_DATA FOR REVIEW:_
◇ ◇ ◇ ◇ ◇ ◇ ◇
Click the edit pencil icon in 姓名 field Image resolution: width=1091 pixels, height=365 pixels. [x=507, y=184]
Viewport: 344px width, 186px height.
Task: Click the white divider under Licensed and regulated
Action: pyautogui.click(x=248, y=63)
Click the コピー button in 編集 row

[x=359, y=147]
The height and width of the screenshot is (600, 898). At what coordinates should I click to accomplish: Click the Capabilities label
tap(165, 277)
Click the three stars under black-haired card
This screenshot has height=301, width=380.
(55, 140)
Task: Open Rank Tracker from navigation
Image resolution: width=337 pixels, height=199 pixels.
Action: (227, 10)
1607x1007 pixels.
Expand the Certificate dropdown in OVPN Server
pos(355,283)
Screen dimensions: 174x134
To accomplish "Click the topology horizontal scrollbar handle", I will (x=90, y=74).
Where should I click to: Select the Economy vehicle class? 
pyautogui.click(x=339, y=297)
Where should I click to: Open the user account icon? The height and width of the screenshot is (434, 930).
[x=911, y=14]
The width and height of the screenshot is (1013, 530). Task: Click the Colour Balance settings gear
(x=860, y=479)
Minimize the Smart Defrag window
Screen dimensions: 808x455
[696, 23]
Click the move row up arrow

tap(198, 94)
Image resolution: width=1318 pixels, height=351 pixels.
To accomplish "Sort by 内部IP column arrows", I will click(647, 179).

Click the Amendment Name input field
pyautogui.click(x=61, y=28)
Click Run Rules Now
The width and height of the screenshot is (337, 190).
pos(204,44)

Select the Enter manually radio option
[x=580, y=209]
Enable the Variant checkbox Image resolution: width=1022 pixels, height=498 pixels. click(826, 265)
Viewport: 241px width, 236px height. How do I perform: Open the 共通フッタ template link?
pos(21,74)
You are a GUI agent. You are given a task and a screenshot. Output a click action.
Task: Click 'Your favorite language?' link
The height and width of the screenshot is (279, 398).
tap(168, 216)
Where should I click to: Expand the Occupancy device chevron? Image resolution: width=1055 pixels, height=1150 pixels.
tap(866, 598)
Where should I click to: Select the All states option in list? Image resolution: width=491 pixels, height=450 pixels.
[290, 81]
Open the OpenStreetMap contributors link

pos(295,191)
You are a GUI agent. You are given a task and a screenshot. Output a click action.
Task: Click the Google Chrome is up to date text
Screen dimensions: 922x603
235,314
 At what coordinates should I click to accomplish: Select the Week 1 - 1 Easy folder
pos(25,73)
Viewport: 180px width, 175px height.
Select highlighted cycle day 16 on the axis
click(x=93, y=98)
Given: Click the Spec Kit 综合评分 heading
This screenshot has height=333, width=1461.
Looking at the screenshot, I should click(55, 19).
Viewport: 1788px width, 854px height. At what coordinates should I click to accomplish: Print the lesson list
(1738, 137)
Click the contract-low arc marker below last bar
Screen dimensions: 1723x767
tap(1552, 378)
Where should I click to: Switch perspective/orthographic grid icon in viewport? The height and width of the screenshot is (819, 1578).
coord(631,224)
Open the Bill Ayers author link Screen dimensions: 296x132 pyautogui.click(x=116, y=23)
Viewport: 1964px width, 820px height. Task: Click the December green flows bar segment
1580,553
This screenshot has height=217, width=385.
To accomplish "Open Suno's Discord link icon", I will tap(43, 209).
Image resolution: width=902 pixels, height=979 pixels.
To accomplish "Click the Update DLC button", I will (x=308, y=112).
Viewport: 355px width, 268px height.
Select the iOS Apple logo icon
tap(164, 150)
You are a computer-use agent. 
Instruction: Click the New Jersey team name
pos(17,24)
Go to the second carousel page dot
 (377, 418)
◇ ◇ ◇ ◇ ◇ ◇ ◇
_EXERCISE DETAILS:_ Search the listing for the string "will". Copy each line where it is found.

_SOLUTION TO THIS TASK:_
To accomplish "Click the topology horizontal scrollbar handle", I will (x=90, y=74).
To accomplish "Sort by 内部IP column arrows", I will click(647, 179).
To accomplish "Open Suno's Discord link icon", I will tap(43, 209).
To accomplish "Click the Update DLC button", I will (x=308, y=112).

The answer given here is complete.